Plus de trois mois après la double explosion dans le port de Beyrouth, la tentation est grande pour le Liban et, surtout, pour le parti pro-iranien du Hezbollah de se tourner vers Pékin. Ce serait un camouflet pour Emmanuel Macron, premier chef d’État étranger à s’être rendu (par deux fois) après le drame dans ce pays sinistré : selon lui, l’aide apportée par l’ancienne puissance mandataire (1918-1946) et celle de la communauté internationale doivent être conditionnées à une lutte active contre la corruption et à un changement de système.

Il est vrai que cette exhortation française, aussitôt dénoncée par le chef du Hezbollah Sayed Nasrallah au nom de la communauté chiite (27 % d’une population totale de 6,8 millions d’habitants), allait à l’encontre d’un projet d’infrastructures de vaste ampleur financé par la Chine.

Les potentialités pour Pékin y sont gigantesques, y compris dans la Syrie voisine, elle-même amenée à se reconstruire. L’enjeu est évidemment considérable pour le pays du Cèdre que les quinze années de la guerre civile (1975-1990), conjuguées aux effets de la guerre de 2006 et de la crise économique ont durablement pénalisé.

Complexes rapports des forces au Liban

Le Liban traverse la pire crise économique de son histoire, marquée par une dépréciation inédite de sa monnaie, une explosion de l’inflation et des restrictions bancaires draconiennes sur les retraits et les transferts à l’étranger.

Près de la moitié de la population libanaise vit dans la pauvreté et près de 40 % des actifs sont au chômage.
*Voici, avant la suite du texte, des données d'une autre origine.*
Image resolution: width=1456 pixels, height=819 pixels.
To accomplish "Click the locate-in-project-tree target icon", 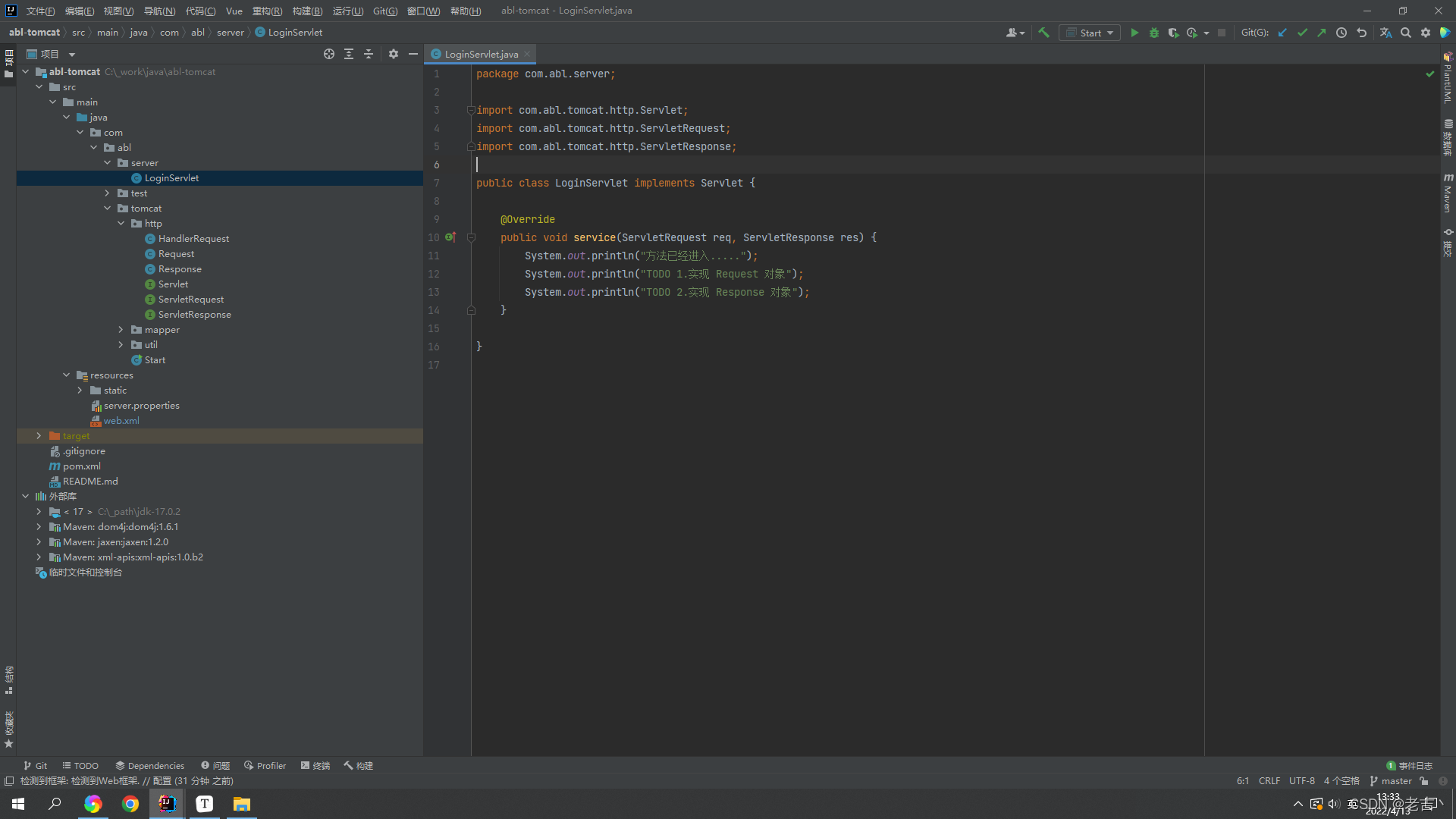I will pos(329,54).
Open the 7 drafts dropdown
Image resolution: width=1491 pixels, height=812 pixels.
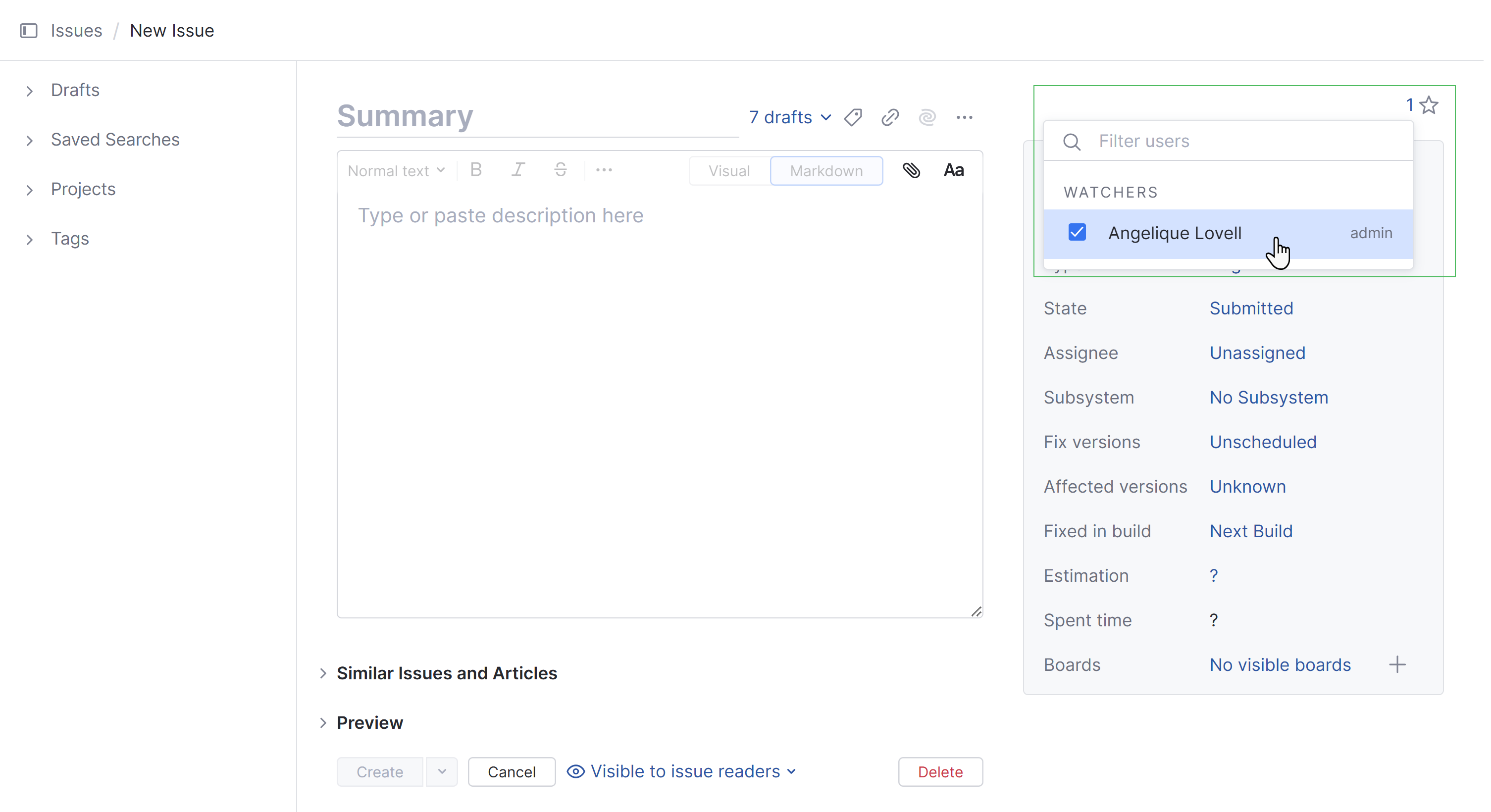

La situation s’est aggravée avec la venue massive de réfugiés syriens fuyant depuis 2011 le conflit que subit leur pays. Selon le Haut-Commissariat des Nations unies, ils seraient aujourd’hui plus de 1,5 million, dont 500 000 jeunes entre 3 et 14 ans. Ce qui fait du Liban (4,1 millions de Libanais résidant dans le pays), le pays avec le plus fort taux de réfugiés au monde – puisqu’un habitant sur quatre y a le statut de réfugié.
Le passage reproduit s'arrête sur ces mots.